Nowadays, we all interact with our friends and family on social media apps through texting, video calling or conferencing. But Facebook wants to take this interaction to another level, it invests its time and money in virtual reality to make our social interaction more immersive and realistic.
It’s not just Facebook that is betting on Metaverse. Companies like Microsoft and Decentraland are also building their metaverses.
Now let’s get to the heart of this conversation. How will the metaverse impact journalism? The answer is obvious, just as the development of the World Wide Web has impacted it. Journalism has always changed its form according to new innovations and technological developments.

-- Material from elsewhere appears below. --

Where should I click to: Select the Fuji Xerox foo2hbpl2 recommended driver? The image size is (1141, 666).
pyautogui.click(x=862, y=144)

Previously, television, radio and newspapers were the only modes of journalism. But that has changed now. Journalism is now also done through digital media, known as digital journalism, and it has adapted according to the development of social media websites such as YouTube, Twitter, Facebook, etc.
So don’t be surprised if, in the near future, you see people watching field reports made by journalists through their VR headsets and experiencing everything as if they were actually there. But wait, it has already happened!
News outlets like The New York Times and The Guardian are using virtual reality (VR), 360° videos and augmented reality to make content more engaging and generate empathy with audiences. Amid declining print sales, these news companies are using immersive journalism to attract new audiences and strengthen their relationship with existing readers.
Before we dive deeper into this topic, let’s understand the term “immersive journalism”. Immersive journalism is a form of journalism that allows an individual to have first-person experience of situations depicted in news reports or documentaries. It creates a feeling of “being there” using 3D and immersive technologies. It puts the audience directly into the event.
It would be a sin if we were talking about immersive journalism and not mentioning Nonny de la Peña. It’s safe to say that she helped invent virtual journalism. She is an American journalist, documentary filmmaker and entrepreneur. She is known as the “godmother of virtual reality”. With plays like “Hunger in Los Angeles,” Nonny has shed light on the potential of immersive media to change journalism. “Hunger in Los Angeles” is a virtual reality film that recreates an eyewitness account of an emergency at a Los Angeles food bank.
So, if we look at all the developments taking place in immersive journalism, it becomes clear that the metaverse has already started to have its impact on journalism. Journalism adapts to the development of the metaverse. Once again, journalism is about to evolve into a new form.
(Disclaimer: The views of the author do not represent the views of WION or ZMCL. WION or ZMCL also does not endorse the views of the author)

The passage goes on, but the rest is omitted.